Exercise tasks:
1: In the excerpt on seeing and the brain, restate the paragraph beginning "Another example: depth perception" in fewer words, keeping its main facts.
2: From the excerpt on seeing and the brain, set down word for word the part that opens with the words containing "The eyes are" and closes with "by our minds.".
3: According to the excerpt on seeing and the brain, to what is the data collected by the eyes restricted?

Text excerpt:
○ ○ ○
The eyes are only physical devices that take in information. It is our brains that actually process and interpret the information and construct a mental image of the world based upon the sensory-input provided by the eyes. In that sense, any image that we see "with our eyes" while awake is really just a picture made by our mind--though, while awake, our mental construct of the world is constrained (for the most part) by the data being collected by our senses. The data collected by our eyes is restricted to the visible wavelengths of light, but the experience of seeing color is created by our minds.

Another example:  depth perception. Our eyes DO NOT see depth. One eye sees one flat image, and the other eye sees another flat image. It is our brain/mind that puts the two together to create our experience of seeing in three dimensions.

I think, therefore, that it is not a huge leap to imagine that it is at least possible for our brains during sleep, when no longer constrained by sensory input of the outside world, to construct an experience of "seeing" a color outside of our normal experience of color. Perhaps it is unlikely, but that the eyes can only physically percieve the colors that they can is really quite irrelevant to the question of whether our minds are powerful enough to create an experience not possible in waking life.
○ ○ ○
Data excerpt:

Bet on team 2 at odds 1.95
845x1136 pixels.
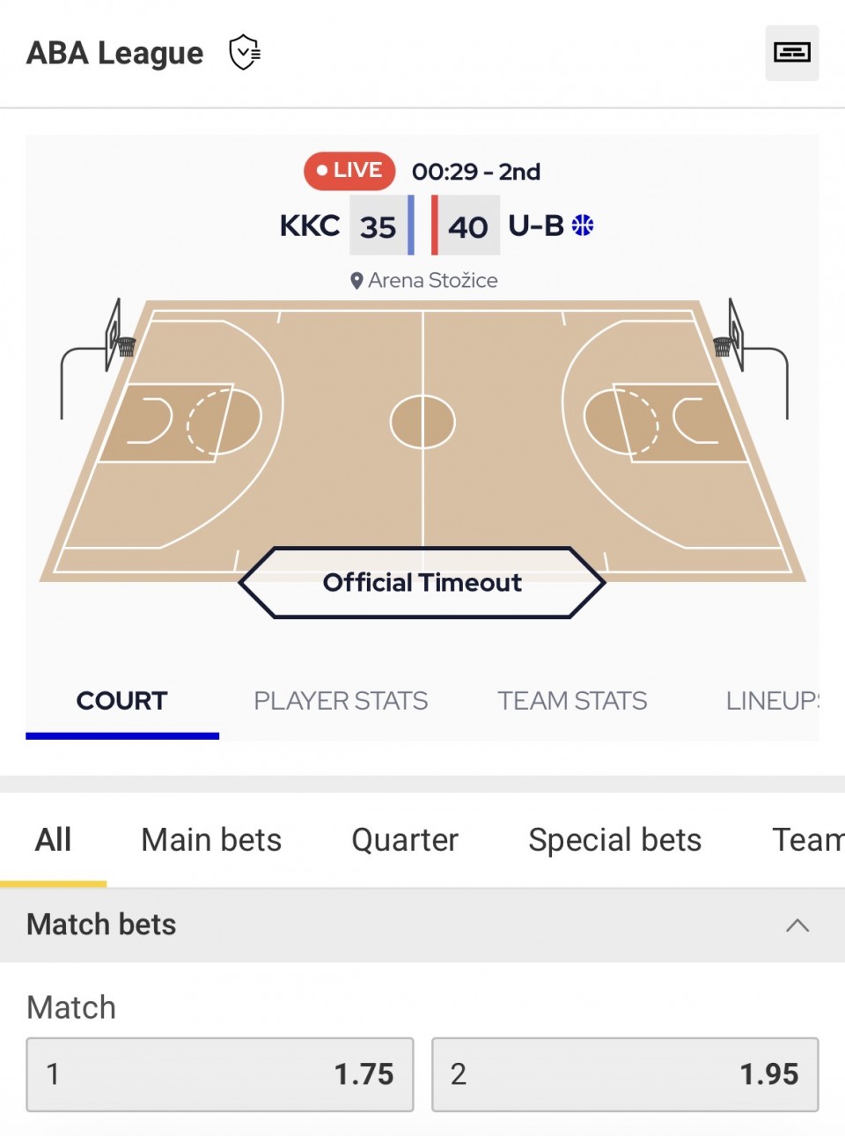(625, 1074)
○ ○ ○
Outputs by task:
1: Depth perception is another example: the eyes do not see depth. Each eye sees its own flat image, and the brain combines the two to create the experience of seeing in three dimensions.

2:
The eyes are only physical devices that take in information. It is our brains that actually process and interpret the information and construct a mental image of the world based upon the sensory-input provided by the eyes. In that sense, any image that we see "with our eyes" while awake is really just a picture made by our mind--though, while awake, our mental construct of the world is constrained (for the most part) by the data being collected by our senses. The data collected by our eyes is restricted to the visible wavelengths of light, but the experience of seeing color is created by our minds.

3: The visible wavelengths of light.